Pixel coordinate grounding data:
┄┄┄┄┄┄

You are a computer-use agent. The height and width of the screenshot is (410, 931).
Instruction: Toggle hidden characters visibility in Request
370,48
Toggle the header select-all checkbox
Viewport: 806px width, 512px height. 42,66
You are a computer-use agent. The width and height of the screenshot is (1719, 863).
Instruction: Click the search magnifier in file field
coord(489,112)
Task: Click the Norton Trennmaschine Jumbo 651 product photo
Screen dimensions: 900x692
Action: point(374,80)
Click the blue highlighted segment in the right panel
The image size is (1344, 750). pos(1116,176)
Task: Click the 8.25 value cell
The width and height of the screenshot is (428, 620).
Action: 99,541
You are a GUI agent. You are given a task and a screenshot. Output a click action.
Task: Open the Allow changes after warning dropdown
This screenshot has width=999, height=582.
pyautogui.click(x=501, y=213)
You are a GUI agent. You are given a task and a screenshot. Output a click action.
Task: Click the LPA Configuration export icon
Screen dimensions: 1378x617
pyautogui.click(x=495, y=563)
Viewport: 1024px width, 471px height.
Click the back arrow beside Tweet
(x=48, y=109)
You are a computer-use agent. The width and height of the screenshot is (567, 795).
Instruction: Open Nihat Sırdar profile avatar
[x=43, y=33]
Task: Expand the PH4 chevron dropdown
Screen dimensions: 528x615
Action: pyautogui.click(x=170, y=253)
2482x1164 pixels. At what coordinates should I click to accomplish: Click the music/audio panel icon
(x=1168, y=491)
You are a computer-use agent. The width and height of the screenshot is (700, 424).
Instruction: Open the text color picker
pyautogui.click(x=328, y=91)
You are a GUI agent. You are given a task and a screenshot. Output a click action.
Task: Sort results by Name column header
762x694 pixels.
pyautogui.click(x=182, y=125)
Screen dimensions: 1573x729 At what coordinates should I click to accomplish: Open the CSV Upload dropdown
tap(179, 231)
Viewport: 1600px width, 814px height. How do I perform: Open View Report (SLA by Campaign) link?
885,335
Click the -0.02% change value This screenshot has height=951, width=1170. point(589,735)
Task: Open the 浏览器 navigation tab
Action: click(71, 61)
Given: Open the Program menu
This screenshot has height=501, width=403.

┄┄┄┄┄┄

## WORK INSTRUCTION
Each of the lines from the one holding "Viewport: 1024px width, 471px height." through the final line of the entries is to be set down exactly, and no others.

## RESULT BELOW
Viewport: 1024px width, 471px height.
Click the back arrow beside Tweet
(x=48, y=109)
You are a computer-use agent. The width and height of the screenshot is (567, 795).
Instruction: Open Nihat Sırdar profile avatar
[x=43, y=33]
Task: Expand the PH4 chevron dropdown
Screen dimensions: 528x615
Action: pyautogui.click(x=170, y=253)
2482x1164 pixels. At what coordinates should I click to accomplish: Click the music/audio panel icon
(x=1168, y=491)
You are a computer-use agent. The width and height of the screenshot is (700, 424).
Instruction: Open the text color picker
pyautogui.click(x=328, y=91)
You are a GUI agent. You are given a task and a screenshot. Output a click action.
Task: Sort results by Name column header
762x694 pixels.
pyautogui.click(x=182, y=125)
Screen dimensions: 1573x729 At what coordinates should I click to accomplish: Open the CSV Upload dropdown
tap(179, 231)
Viewport: 1600px width, 814px height. How do I perform: Open View Report (SLA by Campaign) link?
885,335
Click the -0.02% change value This screenshot has height=951, width=1170. point(589,735)
Task: Open the 浏览器 navigation tab
Action: click(71, 61)
Given: Open the Program menu
This screenshot has height=501, width=403.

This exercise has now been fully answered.